Pierre Sage : « Il n’y a que les imbéciles qui ne changent pas d’avis… »

Imagen del artículo:Pierre Sage : « Il n’y a que les imbéciles qui ne changent pas d’avis… »

Le RC Lens s’est imposé 1-0 ce vendredi à Bollaert face au Havre dans le cadre de la 20e journée de Ligue 1. Pierre Sage, revenu à certains choix un peu plus classiques par rapport au match perdu 3-1 à Marseille, livre son sentiment après cette confrontation parfois difficile, mais qui permet à son équipe de se relancer, en plus de reprendre provisoirement la première place.

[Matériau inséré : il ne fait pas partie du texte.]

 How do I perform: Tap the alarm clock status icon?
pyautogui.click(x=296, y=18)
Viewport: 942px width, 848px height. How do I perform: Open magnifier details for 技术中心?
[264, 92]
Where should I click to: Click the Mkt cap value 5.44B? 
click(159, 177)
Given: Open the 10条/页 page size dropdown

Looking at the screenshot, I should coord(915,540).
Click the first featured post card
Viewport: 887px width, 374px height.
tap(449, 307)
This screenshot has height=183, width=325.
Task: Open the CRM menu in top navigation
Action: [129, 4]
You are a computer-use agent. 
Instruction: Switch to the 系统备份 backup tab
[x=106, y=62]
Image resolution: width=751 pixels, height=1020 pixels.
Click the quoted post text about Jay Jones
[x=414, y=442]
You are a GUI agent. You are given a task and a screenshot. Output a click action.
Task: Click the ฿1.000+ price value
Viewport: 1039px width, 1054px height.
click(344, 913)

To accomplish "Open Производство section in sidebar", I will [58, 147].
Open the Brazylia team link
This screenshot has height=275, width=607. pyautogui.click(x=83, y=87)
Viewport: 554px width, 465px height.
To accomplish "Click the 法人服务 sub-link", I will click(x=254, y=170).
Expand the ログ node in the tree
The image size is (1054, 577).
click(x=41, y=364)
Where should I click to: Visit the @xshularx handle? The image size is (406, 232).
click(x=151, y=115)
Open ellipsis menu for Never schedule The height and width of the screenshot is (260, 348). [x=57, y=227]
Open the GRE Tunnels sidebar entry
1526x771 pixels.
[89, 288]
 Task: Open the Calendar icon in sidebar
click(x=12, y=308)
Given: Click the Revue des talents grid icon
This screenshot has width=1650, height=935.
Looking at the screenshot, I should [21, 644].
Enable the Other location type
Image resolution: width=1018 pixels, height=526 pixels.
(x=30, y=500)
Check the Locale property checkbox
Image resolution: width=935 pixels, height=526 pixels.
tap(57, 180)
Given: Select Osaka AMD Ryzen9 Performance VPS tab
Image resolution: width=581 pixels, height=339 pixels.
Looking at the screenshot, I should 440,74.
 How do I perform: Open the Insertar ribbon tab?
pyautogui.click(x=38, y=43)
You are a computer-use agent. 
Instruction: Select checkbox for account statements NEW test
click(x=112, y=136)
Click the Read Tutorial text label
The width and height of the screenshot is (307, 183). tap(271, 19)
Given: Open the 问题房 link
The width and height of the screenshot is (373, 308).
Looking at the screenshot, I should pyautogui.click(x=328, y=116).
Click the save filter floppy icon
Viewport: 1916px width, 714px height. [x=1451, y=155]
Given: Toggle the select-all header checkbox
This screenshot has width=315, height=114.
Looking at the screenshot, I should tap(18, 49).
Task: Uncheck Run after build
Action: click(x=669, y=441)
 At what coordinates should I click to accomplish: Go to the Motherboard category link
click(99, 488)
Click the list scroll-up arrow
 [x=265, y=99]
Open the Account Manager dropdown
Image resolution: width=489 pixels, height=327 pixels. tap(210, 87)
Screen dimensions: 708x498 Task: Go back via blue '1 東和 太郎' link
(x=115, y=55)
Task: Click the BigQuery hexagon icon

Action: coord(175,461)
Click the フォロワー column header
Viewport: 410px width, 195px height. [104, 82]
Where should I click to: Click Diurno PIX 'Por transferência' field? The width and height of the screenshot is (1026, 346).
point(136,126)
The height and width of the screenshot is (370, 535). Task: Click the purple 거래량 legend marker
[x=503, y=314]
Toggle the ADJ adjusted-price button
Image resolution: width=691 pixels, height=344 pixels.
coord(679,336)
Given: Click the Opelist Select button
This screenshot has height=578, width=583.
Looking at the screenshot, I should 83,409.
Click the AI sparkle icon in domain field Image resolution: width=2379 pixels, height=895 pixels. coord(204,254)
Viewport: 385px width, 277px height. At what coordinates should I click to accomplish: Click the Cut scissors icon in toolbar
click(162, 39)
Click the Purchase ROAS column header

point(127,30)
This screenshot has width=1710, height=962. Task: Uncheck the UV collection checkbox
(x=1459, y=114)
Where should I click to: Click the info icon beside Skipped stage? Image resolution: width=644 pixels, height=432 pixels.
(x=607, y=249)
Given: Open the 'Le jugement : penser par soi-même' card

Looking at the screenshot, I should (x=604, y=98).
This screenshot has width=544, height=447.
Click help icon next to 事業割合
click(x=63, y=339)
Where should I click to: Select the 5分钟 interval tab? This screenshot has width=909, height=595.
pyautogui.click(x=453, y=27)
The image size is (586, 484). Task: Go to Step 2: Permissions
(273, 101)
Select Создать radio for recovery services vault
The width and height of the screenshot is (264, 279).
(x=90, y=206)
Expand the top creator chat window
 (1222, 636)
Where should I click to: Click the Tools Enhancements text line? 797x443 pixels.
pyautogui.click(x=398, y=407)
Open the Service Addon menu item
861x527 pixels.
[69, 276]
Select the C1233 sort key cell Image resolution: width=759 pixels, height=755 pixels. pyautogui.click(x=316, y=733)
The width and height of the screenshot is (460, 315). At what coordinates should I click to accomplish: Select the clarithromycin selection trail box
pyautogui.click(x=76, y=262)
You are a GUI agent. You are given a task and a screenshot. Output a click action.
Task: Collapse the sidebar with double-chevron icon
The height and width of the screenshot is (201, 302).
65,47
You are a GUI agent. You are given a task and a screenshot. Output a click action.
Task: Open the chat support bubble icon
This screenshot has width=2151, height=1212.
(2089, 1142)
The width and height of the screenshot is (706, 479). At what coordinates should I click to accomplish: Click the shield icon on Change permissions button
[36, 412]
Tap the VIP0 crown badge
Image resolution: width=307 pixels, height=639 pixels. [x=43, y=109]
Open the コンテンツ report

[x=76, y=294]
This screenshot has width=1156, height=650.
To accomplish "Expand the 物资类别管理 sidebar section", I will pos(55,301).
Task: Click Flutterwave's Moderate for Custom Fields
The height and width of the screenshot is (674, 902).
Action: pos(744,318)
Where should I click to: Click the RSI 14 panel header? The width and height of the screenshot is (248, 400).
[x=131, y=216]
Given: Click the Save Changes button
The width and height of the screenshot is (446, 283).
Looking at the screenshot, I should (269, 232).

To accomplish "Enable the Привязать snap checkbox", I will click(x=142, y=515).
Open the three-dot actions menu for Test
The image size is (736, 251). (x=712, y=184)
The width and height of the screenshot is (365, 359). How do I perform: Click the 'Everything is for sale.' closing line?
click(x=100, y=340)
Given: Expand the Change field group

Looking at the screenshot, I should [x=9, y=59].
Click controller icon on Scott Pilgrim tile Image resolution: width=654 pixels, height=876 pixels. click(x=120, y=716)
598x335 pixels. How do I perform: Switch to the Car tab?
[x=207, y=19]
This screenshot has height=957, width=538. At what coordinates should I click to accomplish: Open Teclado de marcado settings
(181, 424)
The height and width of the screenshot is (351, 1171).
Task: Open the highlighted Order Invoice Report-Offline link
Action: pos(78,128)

Lensois.com : Pierre Sage, ça n’a pas toujours été facile, mais vous avez su réagir tout de suite après votre défaite à Marseille…Tout le mérite en revient à notre adversaire, qui a été difficile à manœuvrer. En première période, on a réussi à trouver le rythme après une entame de match que je n’ai pas du tout aimée. J’ai mieux aimé la manière dont on a construit notre jeu à partir de la 15e. Ce but avant la mi-temps nous a aidés à avoir un peu de matière à la pause pour pouvoir régler quelques aspects tactiques. On aurait pu doubler la marque en début de seconde période, mais avec le score de 1-0 et du fait de notre activité, c’est devenu plus chaotique ensuite.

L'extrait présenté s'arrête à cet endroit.